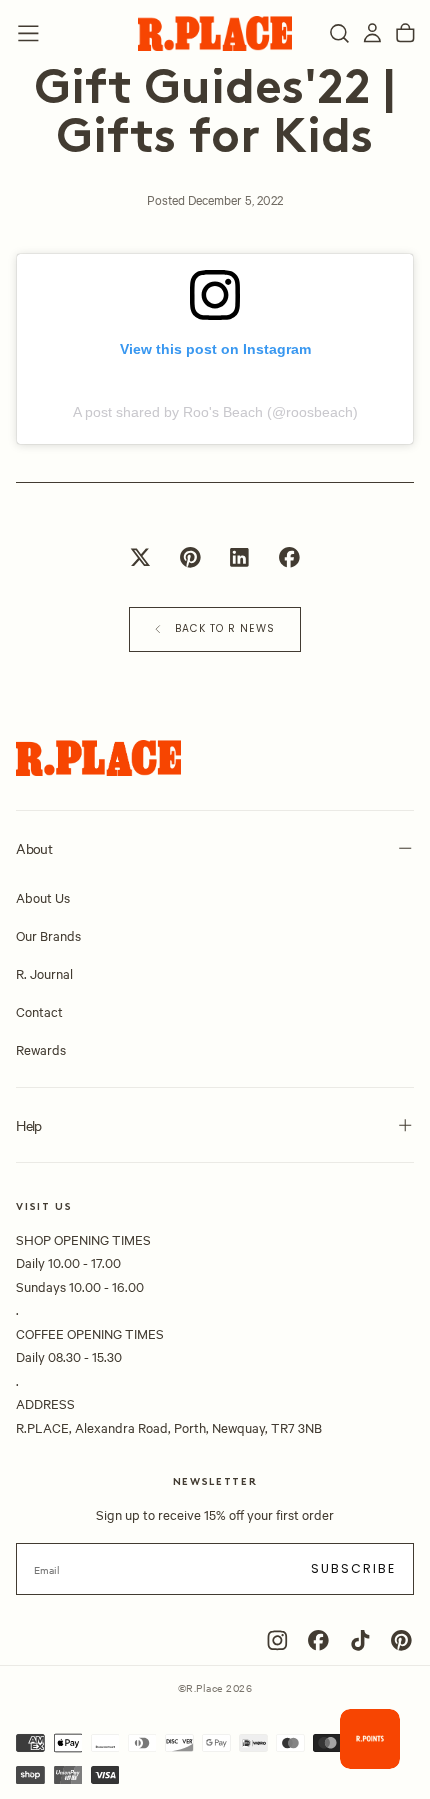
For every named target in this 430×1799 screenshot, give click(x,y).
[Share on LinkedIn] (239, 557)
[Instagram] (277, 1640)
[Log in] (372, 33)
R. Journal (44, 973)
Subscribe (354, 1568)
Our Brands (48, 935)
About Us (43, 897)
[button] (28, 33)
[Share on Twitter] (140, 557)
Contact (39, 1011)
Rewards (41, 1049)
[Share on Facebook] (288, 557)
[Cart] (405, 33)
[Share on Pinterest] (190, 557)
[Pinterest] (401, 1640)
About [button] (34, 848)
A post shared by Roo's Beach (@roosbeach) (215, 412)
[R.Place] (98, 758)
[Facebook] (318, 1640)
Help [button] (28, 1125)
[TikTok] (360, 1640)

...

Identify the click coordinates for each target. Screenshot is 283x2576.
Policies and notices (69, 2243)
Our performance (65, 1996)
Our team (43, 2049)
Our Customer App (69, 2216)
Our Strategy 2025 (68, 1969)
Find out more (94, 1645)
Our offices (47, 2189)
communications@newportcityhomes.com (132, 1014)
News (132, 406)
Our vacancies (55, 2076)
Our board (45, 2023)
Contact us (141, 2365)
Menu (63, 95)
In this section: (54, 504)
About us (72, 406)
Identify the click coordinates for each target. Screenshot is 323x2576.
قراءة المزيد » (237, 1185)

● EXERCISE AIM
From the records above, give again exactly the lines running from the line with "[Instagram] (277, 1640)" to the line with "[TikTok] (360, 1640)", inclusive.

● EXERCISE SOLUTION
[Instagram] (277, 1640)
[Log in] (372, 33)
R. Journal (44, 973)
Subscribe (354, 1568)
Our Brands (48, 935)
About Us (43, 897)
[button] (28, 33)
[Share on Twitter] (140, 557)
Contact (39, 1011)
Rewards (41, 1049)
[Share on Facebook] (288, 557)
[Cart] (405, 33)
[Share on Pinterest] (190, 557)
[Pinterest] (401, 1640)
About [button] (34, 848)
A post shared by Roo's Beach (@roosbeach) (215, 412)
[R.Place] (98, 758)
[Facebook] (318, 1640)
Help [button] (28, 1125)
[TikTok] (360, 1640)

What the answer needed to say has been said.